Who Receives Information and Why
As required by GLBA, the University does not disclose any
non-public financial information about our students/customers,
or former student/customers, to anyone, except as permitted by
law. The University may exchange such information with its
affiliates and certain nonaffiliated third parties (under
limited circumstances) to the extent permissible under law to
service accounts, report to credit bureaus, provide loan
services, or provide other financial services related
activities.
Upon request, a student/customer shall be informed of the
existence, use and disclosure of their information, and shall be
given access to it. Students/customers may verify the accuracy
and completeness of their information, and may request that it
be amended, if appropriate.
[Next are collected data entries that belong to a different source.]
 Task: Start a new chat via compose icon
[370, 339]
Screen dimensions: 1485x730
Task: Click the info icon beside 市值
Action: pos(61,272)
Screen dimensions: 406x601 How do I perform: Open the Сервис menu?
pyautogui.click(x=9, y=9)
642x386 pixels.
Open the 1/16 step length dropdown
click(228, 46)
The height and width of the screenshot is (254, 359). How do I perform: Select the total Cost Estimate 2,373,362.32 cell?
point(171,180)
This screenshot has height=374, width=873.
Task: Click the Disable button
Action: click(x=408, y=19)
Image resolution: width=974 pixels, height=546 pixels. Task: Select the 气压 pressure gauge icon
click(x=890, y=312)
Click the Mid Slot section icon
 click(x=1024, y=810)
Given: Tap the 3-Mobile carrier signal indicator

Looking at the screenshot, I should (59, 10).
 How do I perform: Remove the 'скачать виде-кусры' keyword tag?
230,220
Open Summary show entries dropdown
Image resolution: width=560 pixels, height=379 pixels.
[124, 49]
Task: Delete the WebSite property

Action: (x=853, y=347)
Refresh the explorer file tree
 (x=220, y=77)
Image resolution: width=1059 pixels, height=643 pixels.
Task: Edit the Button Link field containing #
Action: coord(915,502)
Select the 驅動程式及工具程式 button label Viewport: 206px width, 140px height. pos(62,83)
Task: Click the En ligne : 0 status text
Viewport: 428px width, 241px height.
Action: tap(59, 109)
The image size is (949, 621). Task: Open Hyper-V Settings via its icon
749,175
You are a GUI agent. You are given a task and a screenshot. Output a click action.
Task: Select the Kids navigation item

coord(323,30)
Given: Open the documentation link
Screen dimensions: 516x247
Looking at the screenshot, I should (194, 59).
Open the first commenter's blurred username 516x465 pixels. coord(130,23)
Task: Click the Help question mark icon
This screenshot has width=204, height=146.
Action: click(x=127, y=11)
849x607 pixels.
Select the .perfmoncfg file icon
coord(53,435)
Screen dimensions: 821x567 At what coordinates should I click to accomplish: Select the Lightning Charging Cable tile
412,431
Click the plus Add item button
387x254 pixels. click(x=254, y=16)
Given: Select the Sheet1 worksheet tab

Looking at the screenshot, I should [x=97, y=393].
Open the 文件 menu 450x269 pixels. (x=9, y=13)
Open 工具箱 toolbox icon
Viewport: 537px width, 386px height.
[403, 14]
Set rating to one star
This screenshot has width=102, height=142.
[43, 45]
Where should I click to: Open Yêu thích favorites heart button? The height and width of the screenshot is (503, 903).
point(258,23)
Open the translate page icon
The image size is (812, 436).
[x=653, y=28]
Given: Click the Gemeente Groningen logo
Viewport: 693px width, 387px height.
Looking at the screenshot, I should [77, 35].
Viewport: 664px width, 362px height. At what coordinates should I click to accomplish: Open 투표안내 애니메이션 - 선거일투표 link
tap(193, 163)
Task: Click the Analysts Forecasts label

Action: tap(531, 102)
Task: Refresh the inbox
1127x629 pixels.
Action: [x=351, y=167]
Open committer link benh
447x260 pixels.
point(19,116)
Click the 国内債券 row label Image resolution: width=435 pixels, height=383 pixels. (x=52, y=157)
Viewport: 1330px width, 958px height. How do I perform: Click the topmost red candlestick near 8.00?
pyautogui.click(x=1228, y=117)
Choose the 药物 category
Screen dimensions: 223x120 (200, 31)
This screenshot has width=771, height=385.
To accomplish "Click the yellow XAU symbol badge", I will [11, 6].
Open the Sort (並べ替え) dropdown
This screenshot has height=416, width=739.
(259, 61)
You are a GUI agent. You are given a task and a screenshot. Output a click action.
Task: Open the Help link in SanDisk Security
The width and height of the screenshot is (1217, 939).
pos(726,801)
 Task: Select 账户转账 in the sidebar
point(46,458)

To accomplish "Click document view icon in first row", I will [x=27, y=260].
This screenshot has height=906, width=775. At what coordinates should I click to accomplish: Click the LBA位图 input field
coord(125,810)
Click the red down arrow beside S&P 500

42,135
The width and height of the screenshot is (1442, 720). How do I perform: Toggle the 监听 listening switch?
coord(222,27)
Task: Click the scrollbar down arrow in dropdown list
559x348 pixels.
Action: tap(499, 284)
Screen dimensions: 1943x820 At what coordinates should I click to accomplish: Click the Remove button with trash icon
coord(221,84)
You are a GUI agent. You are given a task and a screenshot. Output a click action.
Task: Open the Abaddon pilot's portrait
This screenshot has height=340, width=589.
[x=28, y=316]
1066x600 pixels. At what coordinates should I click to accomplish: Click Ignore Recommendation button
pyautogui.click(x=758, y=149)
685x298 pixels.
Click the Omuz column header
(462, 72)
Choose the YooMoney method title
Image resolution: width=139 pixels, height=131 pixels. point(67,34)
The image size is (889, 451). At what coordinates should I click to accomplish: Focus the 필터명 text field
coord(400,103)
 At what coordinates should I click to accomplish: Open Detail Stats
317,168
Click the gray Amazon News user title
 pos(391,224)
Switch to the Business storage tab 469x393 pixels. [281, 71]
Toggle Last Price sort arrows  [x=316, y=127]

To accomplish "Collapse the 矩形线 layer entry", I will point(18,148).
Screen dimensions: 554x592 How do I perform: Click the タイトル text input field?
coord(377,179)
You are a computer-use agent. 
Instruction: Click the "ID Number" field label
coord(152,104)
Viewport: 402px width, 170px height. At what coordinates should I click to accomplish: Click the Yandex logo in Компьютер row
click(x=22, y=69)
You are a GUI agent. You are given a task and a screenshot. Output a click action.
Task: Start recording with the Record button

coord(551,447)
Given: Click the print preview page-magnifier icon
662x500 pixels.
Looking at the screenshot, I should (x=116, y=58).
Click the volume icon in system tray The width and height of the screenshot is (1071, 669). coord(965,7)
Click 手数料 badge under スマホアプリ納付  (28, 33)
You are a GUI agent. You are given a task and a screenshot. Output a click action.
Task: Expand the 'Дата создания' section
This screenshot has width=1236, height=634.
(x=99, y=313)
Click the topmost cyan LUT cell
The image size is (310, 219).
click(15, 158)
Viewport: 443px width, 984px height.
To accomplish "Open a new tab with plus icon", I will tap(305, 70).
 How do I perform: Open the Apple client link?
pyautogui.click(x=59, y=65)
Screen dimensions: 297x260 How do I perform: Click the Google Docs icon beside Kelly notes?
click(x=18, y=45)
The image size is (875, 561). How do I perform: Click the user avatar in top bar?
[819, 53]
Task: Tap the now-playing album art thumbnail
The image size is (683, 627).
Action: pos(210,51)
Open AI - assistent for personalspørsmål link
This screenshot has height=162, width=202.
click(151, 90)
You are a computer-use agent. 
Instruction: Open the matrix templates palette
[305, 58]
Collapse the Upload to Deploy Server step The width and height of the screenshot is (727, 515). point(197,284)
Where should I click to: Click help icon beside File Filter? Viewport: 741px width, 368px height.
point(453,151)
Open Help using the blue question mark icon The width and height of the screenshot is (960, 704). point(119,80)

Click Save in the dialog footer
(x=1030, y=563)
Each department/unit is responsible
for obtaining and presenting information when requested by a
customer.
I. Scope of this Policy
This policy applies to all University personnel
who administer, manage, maintain or use CFI. It also applies to
the supervisors and unit administrators of those individuals. It
applies to all locations of this information, whether on campus
or from remote locations.
CFI includes any paper or electronic record containing
non-public personal information about a customer that the
University, or its affiliates, handle and maintain. CFI includes
any personally identifiable information provided by students or
others (such as loan applications, credit card numbers, account
histories, and related consumer information) in order to obtain
a financial product or service from the University (such as
financial aid).
A. Network Security Officer
The person and/or department that is responsible for the
implementation and execution of the Plan at the University is
James Webb ("Network Security Officer" or "NSO"). All
correspondence and inquiries should be directed to the Network
Security Officer at Information and Instructional Technology.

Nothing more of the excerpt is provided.